During this period, Westinghouse continued to pour money and engineering resources into the goal of building a completely integrated AC system. To gain control of the Sawyer-Man lamp patents, he bought Consolidated Electric Light in 1887. He bought the Waterhouse Electric Light Company in 1888 and the United States Illuminating Company in 1890, giving Westinghouse their own arc lighting systems as well as control over all the major incandescent lamp patents not controlled by Edison. In April 1888, Westinghouse engineer Oliver B. Shallenberger developed an induction meter that used a rotating magnetic field for measuring alternating current, giving the company a way to calculate how much electricity a customer used. In July 1888 Westinghouse paid a substantial amount to license Nikola Tesla's US patents for a poly-phase AC induction motor and obtained a patent option on Galileo Ferraris' induction motor design. Although the acquisition of a feasible AC motor gave Westinghouse a key patent in building a completely integrated AC system, the general shortage of cash the company was going through by 1890 meant development had to be put on hold for a while. The difficulties of obtaining funding for such a capital-intensive business were becoming a serious problem for the company, and 1890 saw the first of several attempts by investor J. P. Morgan to take over Westinghouse Electric.

Thomson-Houston was continuing to expand, buying seven smaller electric companies, including a purchase of the Brush Electric Company in 1889. By 1890, Thomson-Houston controlled the majority of the arc lighting systems in the US and a collection of its own US AC patents. Several of the business deals between Thomson-Houston and Westinghouse fell apart and in April 1888 a judge rolled back part of Westinghouse's original Gaulard Gibbs patent, stating it only covered transformers linked in series.

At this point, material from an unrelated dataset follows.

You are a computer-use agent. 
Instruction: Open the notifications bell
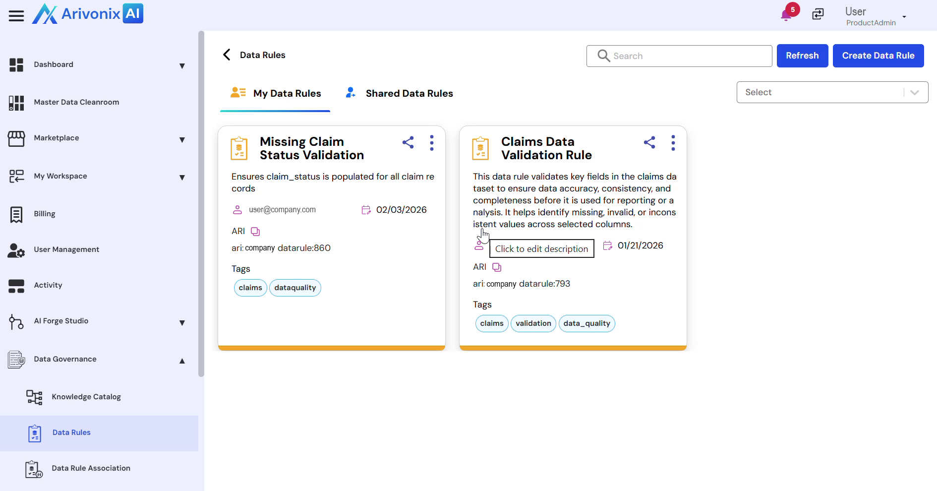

With the help of the financier Henry Villard the Edison group of companies also went through a series of mergers: Edison Lamp Company, a lamp manufacturer in East Newark, New Jersey; Edison Machine Works, a manufacturer of dynamos and large electric motors in Schenectady, New York; Bergmann & Company, a manufacturer of electric lighting fixtures, sockets, and other electric lighting devices; and Edison Electric Light Company, the patent-holding company and the financial arm backed by J.P. Morgan and the Vanderbilt family for Edison's lighting experiments, merged. The new company, Edison General Electric Company, was formed in January 1889 with the help of Drexel, Morgan & Co. and Grosvenor Lowrey with Villard as president. It later included the Sprague Electric Railway & Motor Company.

==The peak of the war==

Through the fall of 1888 a battle of words with Brown specifically attacking Westinghouse continued to escalate. In November George Westinghouse challenged Brown's assertion in the pages of the Electrical Engineer that the Westinghouse AC systems had caused 30 deaths. The magazine investigated the claim and found at most only two of the deaths could be attributed to Westinghouse installations.

===Associating AC and Westinghouse with the electric chair===
Although New York had a criminal procedure code that specified electrocution via an electric chair, it did not spell out the type of electricity, the amount of current, or its method of supply, since these were still relative unknowns. The New York Medico-Legal Society, an informal society composed of doctors and lawyers, was given the task of working out the details and in late 1888 through early 1889 conducted a series of animal experiments on voltage amounts, electrode design and placement, and skin conductivity. During this time they sought the advice of Harold Brown as a consultant. This ended up expanding the war of currents into the development of the chair and the general debate over capital punishment in the US.

After the Medico-Legal Society formed their committee in September 1888 chairman Frederick Peterson, who had been an assistant at Brown's July 1888 public electrocution of dogs with AC at Columbia College, had the results of those experiments submitted to the committee. The claims that AC was more deadly than DC and was the best current to use was questioned, with some committee members pointing out that Brown's experiments were not scientifically carried out and were on animals smaller than a human being. At their November meeting the committee recommended 3,000 volts although the type of electricity, direct current or alternating current, was not determined.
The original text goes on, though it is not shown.